An area along the Columbia River that was known for Indigenous settlement, fishing, and traditions. It is now a habitat for fish, birds, and wildlife. Formerly an orchard after a settlement, it is now notable wetlands, shrub-steppe habitats, and a protected area. It was first a village area by the Chelan peoples of the Columbia River over 8,000 years ago. Euro-American settlers to the area pushed out the indigenous and it eventually became an Orchard.
- Living a seasonal life
the Chelan people who have occupied this area of the Columbia River for 8000 years lived in permanent villages and seasonally dispersed into family or small groups depending on the season and the resource being sought.

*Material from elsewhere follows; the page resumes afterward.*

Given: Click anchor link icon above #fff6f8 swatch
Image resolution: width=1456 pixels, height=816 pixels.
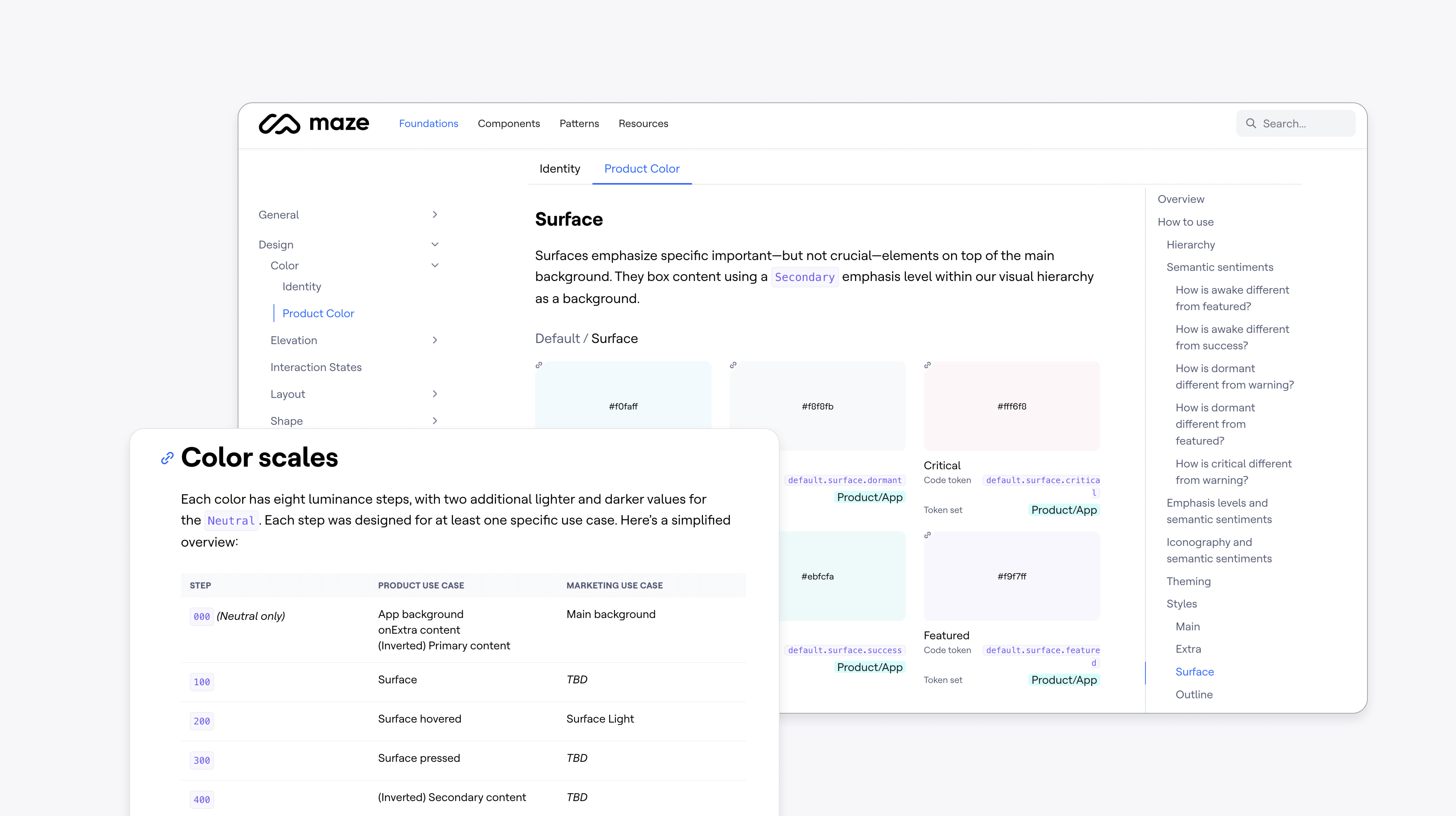Looking at the screenshot, I should coord(928,365).
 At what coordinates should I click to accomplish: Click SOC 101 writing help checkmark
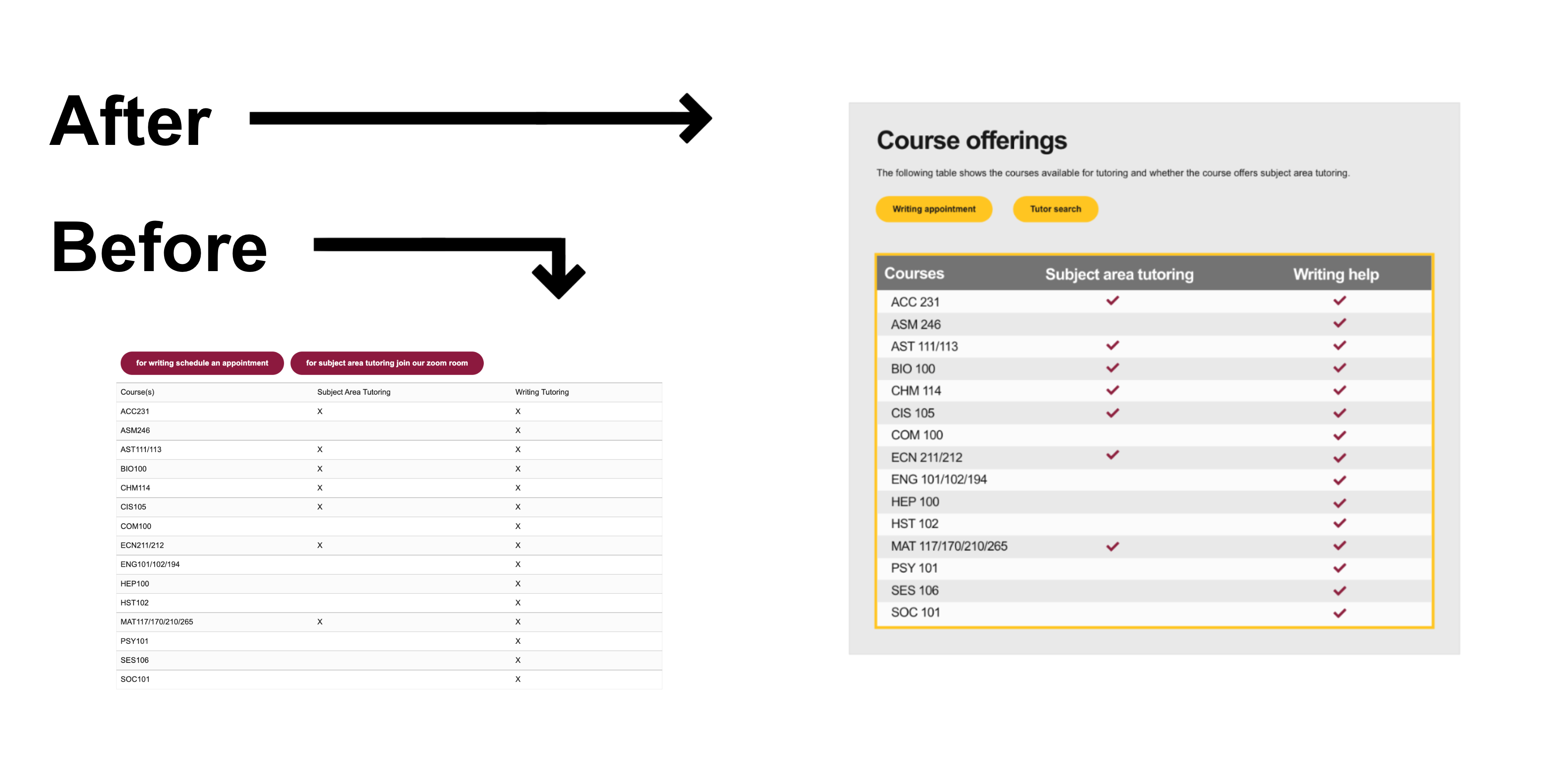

Most villages, constructed of mat lodges and semi-subterranean structures were located along rivers and lakes. Usually winters were spent in the villages where people made and repaired tools and clothing, and engaged in ceremonial activities. In spring the bands would break up into smaller groups to gather plants and to fish the spring runs of salmon and steel head. In the late summer or fall, some groups would move to higher elevations to gather berries and hunt deer or elk. As settlers, miners, and homesteaders flooded the area in the 1800’s, numerous tribes and bands were forced onto the Colville Indian reservation 20 miles north. In 1998, the Confederated Tribes of the Colville Reservation celebrated their 125th anniversary. Few native people still occupy these lands but their culture and descendants live on. Tule plant reeds were bound together with Indian hemp cordage and wrapped around pine poles to make temporary dwellings during food gathering seasons. Camas bulbs were dug in Spring. Smoker Marchand, sculptor and artist, was born a member of the Lakes Band of the Colville Confederated Tribes and raised on the Colville Reservation in north central Washington. He graduated from the Institute of American Indian Arts in Santa Fe, NM where he received training in the fine arts. He now lives in Omak, WA surrounded by his children and grandchildren. He wants to preserve the history and culture of his people through the various disciplines of his artwork. ” ~ park sign at Beebe Springs, Washington.
“Beebe Springs Natural Area: Through the efforts of many organizations and people, this former orchard is being restored to provide habitat for fish, birds, and other wildlife adjacent to the Columbia River. Over time, the wetlands, stream, and shrub-steppe habitats will become home to many species.” ~ park sign at Beebe Springs, Washington.